* TASK DETAILS *
Return the rows below word for word, from the line containing "This screenshot has height=364, width=567." through the line containing "Select the zigzag", both included. Omit the pictures.

* DATA LISTING *

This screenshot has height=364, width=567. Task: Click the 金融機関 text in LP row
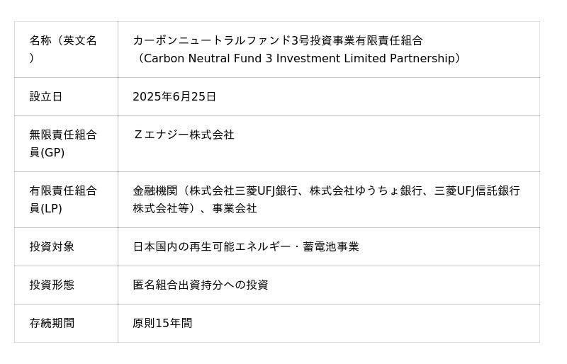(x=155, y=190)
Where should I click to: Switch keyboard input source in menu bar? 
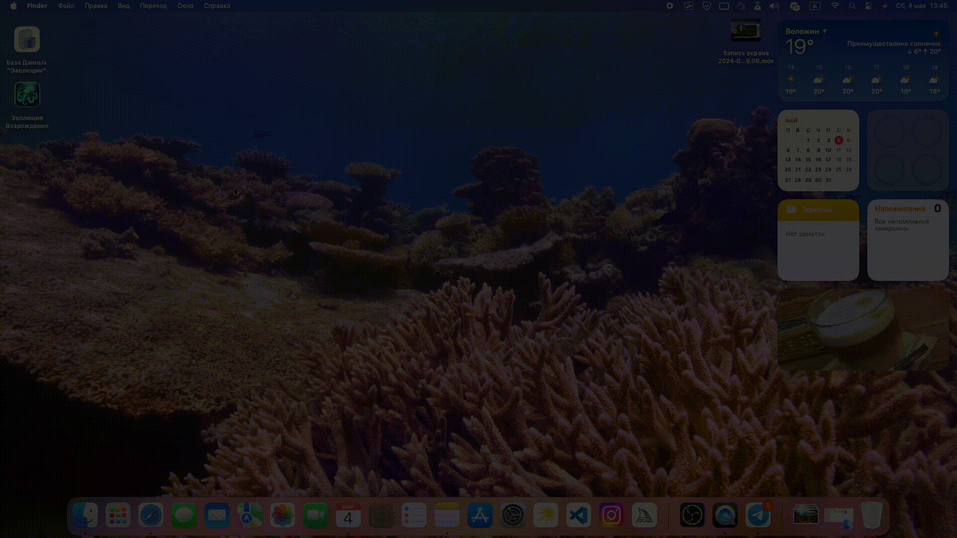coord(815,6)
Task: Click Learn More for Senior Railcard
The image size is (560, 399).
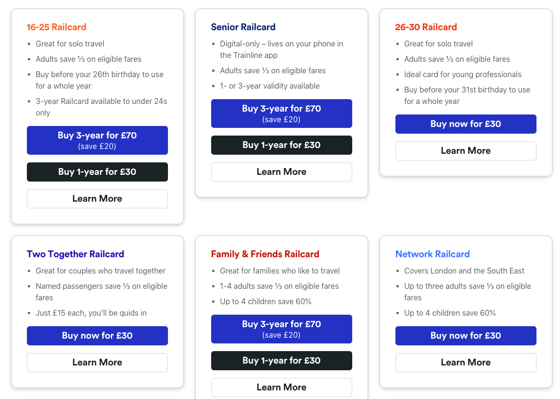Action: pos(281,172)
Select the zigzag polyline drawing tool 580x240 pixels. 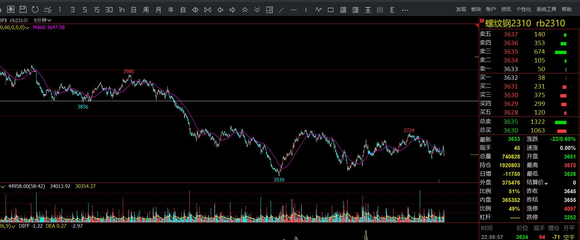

==

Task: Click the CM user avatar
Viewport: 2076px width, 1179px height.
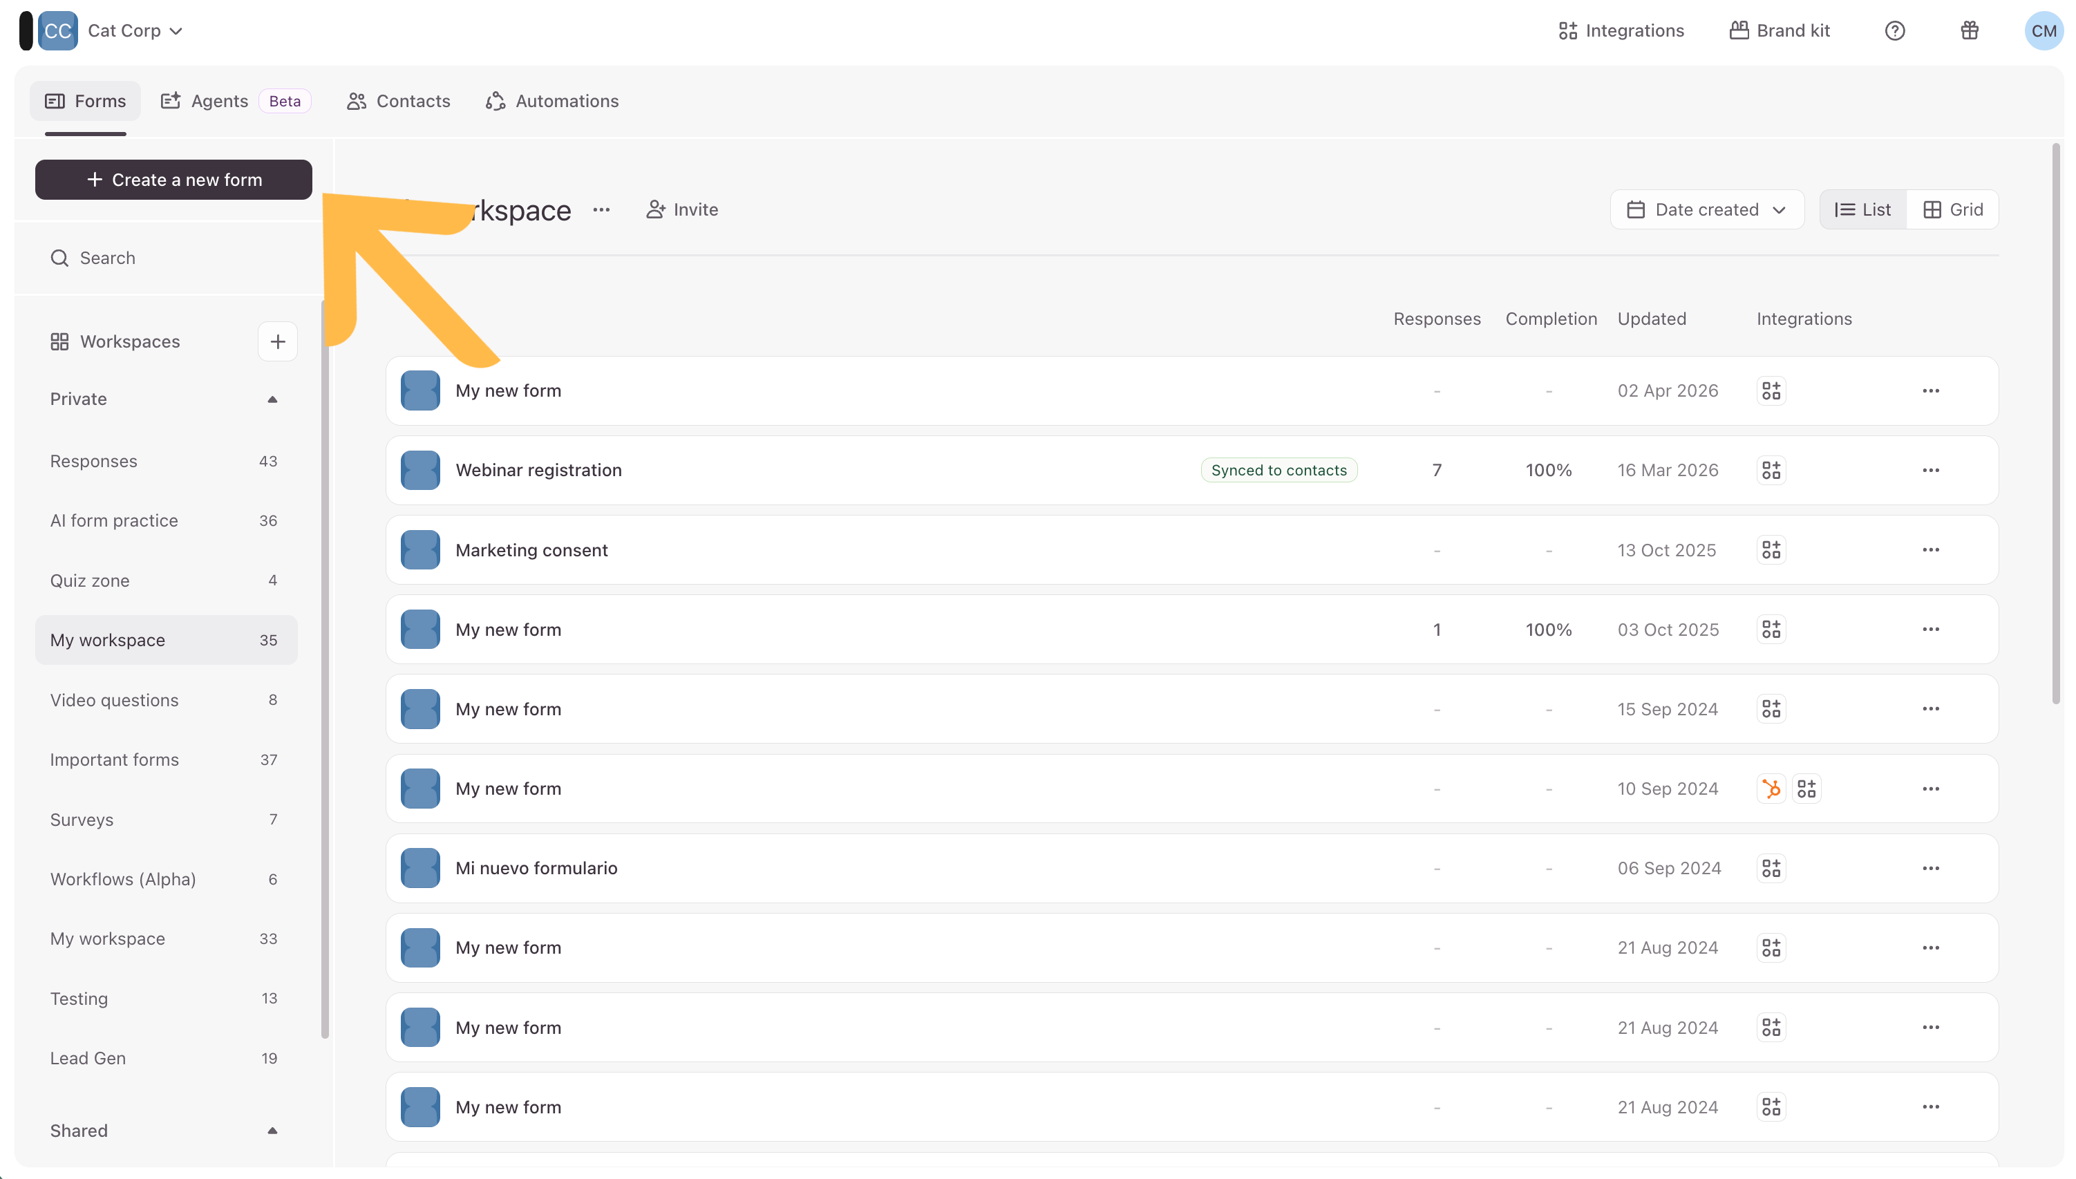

--

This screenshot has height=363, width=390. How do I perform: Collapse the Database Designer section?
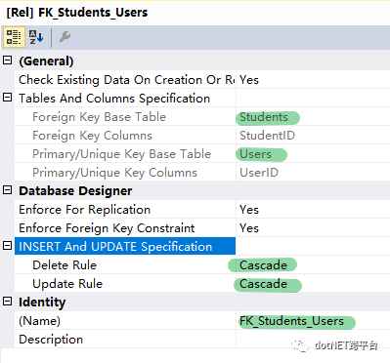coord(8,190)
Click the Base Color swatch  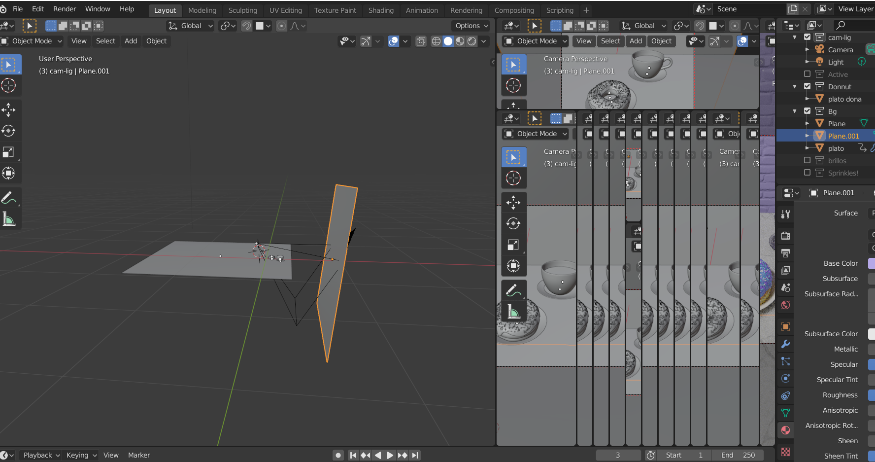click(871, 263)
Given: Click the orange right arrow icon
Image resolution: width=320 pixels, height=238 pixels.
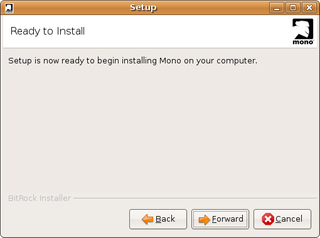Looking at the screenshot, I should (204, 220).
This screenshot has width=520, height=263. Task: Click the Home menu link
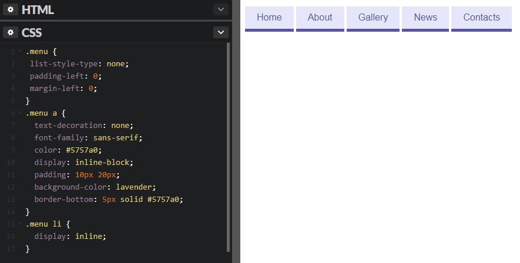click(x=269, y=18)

* RESPONSE TO THIS TASK *
This screenshot has height=364, width=567. Task: Click the 金融機関 text in LP row
(x=155, y=190)
Where should I click to: Switch keyboard input source in menu bar? 
coord(815,6)
Task: Click Learn More for Senior Railcard
The image size is (560, 399).
Action: pos(281,172)
Select the zigzag polyline drawing tool 580x240 pixels. 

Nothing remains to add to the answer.